▶ [Data to use]
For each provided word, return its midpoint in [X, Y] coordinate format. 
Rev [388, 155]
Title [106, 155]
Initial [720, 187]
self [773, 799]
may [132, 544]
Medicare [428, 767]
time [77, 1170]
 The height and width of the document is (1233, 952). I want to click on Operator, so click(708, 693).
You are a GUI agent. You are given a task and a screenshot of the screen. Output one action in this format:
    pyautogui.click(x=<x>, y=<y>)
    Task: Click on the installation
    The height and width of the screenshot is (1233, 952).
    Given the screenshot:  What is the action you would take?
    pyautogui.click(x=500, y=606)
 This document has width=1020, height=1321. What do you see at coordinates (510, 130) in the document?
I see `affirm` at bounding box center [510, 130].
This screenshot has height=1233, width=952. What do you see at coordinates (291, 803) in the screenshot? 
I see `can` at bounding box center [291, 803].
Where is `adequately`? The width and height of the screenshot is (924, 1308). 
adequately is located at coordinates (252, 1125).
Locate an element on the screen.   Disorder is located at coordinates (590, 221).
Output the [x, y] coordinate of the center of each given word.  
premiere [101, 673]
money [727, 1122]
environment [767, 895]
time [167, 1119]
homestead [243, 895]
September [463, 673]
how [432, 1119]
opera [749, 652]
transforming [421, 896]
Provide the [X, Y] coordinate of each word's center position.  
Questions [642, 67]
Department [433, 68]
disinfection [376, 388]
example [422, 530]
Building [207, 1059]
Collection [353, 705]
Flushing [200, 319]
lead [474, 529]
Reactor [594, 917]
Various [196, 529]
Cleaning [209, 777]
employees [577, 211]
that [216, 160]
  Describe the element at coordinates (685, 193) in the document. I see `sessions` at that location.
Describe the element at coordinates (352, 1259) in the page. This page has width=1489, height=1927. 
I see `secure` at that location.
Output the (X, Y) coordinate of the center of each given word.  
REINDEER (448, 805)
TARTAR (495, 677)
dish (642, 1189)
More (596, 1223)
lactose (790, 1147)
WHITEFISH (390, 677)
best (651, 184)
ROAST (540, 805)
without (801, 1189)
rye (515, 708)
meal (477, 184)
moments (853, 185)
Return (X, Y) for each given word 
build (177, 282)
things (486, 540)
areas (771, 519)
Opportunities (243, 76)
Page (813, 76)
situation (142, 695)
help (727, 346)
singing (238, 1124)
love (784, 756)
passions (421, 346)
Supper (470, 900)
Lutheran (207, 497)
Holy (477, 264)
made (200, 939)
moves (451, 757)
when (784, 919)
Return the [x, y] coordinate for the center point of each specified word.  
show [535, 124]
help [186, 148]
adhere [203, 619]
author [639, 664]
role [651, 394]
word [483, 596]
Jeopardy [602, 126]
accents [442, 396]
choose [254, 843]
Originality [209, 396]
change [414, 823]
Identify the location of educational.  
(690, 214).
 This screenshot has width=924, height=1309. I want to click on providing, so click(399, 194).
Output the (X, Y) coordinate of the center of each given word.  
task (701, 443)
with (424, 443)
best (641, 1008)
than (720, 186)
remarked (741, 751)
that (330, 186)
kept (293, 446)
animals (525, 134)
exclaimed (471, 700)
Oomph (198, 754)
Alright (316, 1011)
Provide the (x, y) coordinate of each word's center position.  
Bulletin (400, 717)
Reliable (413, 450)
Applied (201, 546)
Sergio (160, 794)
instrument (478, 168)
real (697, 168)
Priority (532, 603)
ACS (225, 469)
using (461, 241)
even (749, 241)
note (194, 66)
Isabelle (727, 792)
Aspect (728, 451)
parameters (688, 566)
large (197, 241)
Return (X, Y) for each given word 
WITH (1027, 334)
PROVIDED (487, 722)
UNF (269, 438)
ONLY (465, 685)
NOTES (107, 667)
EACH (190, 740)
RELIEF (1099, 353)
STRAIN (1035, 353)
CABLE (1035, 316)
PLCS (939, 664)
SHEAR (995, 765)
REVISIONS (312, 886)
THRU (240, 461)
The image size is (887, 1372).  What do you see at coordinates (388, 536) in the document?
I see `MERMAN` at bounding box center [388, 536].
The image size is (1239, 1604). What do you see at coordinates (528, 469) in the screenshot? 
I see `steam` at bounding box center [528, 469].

▶ [Prompt] Copy every one of the records above word for word, keeping each line as it is.

▶ [Solution to the exercise]
For each provided word, return its midpoint in [X, Y] coordinate format. 
Rev [388, 155]
Title [106, 155]
Initial [720, 187]
self [773, 799]
may [132, 544]
Medicare [428, 767]
time [77, 1170]
 The height and width of the document is (1233, 952). I want to click on Operator, so click(708, 693).
You are a GUI agent. You are given a task and a screenshot of the screen. Output one action in this format:
    pyautogui.click(x=<x>, y=<y>)
    Task: Click on the installation
    The height and width of the screenshot is (1233, 952).
    Given the screenshot:  What is the action you would take?
    pyautogui.click(x=500, y=606)
 This document has width=1020, height=1321. What do you see at coordinates (510, 130) in the document?
I see `affirm` at bounding box center [510, 130].
This screenshot has height=1233, width=952. What do you see at coordinates (291, 803) in the screenshot? 
I see `can` at bounding box center [291, 803].
Where is `adequately`? The width and height of the screenshot is (924, 1308). 
adequately is located at coordinates (252, 1125).
Locate an element on the screen.   Disorder is located at coordinates (590, 221).
Output the [x, y] coordinate of the center of each given word.  
premiere [101, 673]
money [727, 1122]
environment [767, 895]
time [167, 1119]
homestead [243, 895]
September [463, 673]
how [432, 1119]
opera [749, 652]
transforming [421, 896]
Provide the [X, Y] coordinate of each word's center position.  
Questions [642, 67]
Department [433, 68]
disinfection [376, 388]
example [422, 530]
Building [207, 1059]
Collection [353, 705]
Flushing [200, 319]
lead [474, 529]
Reactor [594, 917]
Various [196, 529]
Cleaning [209, 777]
employees [577, 211]
that [216, 160]
  Describe the element at coordinates (685, 193) in the document. I see `sessions` at that location.
Describe the element at coordinates (352, 1259) in the page. This page has width=1489, height=1927. 
I see `secure` at that location.
Output the (X, Y) coordinate of the center of each given word.  
REINDEER (448, 805)
TARTAR (495, 677)
dish (642, 1189)
More (596, 1223)
lactose (790, 1147)
WHITEFISH (390, 677)
best (651, 184)
ROAST (540, 805)
without (801, 1189)
rye (515, 708)
meal (477, 184)
moments (853, 185)
Return (X, Y) for each given word 
build (177, 282)
things (486, 540)
areas (771, 519)
Opportunities (243, 76)
Page (813, 76)
situation (142, 695)
help (727, 346)
singing (238, 1124)
love (784, 756)
passions (421, 346)
Supper (470, 900)
Lutheran (207, 497)
Holy (477, 264)
made (200, 939)
moves (451, 757)
when (784, 919)
Return the [x, y] coordinate for the center point of each specified word.  
show [535, 124]
help [186, 148]
adhere [203, 619]
author [639, 664]
role [651, 394]
word [483, 596]
Jeopardy [602, 126]
accents [442, 396]
choose [254, 843]
Originality [209, 396]
change [414, 823]
Identify the location of educational.  
(690, 214).
 This screenshot has width=924, height=1309. I want to click on providing, so click(399, 194).
Output the (X, Y) coordinate of the center of each given word.  
task (701, 443)
with (424, 443)
best (641, 1008)
than (720, 186)
remarked (741, 751)
that (330, 186)
kept (293, 446)
animals (525, 134)
exclaimed (471, 700)
Oomph (198, 754)
Alright (316, 1011)
Provide the (x, y) coordinate of each word's center position.  
Bulletin (400, 717)
Reliable (413, 450)
Applied (201, 546)
Sergio (160, 794)
instrument (478, 168)
real (697, 168)
Priority (532, 603)
ACS (225, 469)
using (461, 241)
even (749, 241)
note (194, 66)
Isabelle (727, 792)
Aspect (728, 451)
parameters (688, 566)
large (197, 241)
Return (X, Y) for each given word 
WITH (1027, 334)
PROVIDED (487, 722)
UNF (269, 438)
ONLY (465, 685)
NOTES (107, 667)
EACH (190, 740)
RELIEF (1099, 353)
STRAIN (1035, 353)
CABLE (1035, 316)
PLCS (939, 664)
SHEAR (995, 765)
REVISIONS (312, 886)
THRU (240, 461)
The image size is (887, 1372).  What do you see at coordinates (388, 536) in the document?
I see `MERMAN` at bounding box center [388, 536].
The image size is (1239, 1604). What do you see at coordinates (528, 469) in the screenshot? 
I see `steam` at bounding box center [528, 469].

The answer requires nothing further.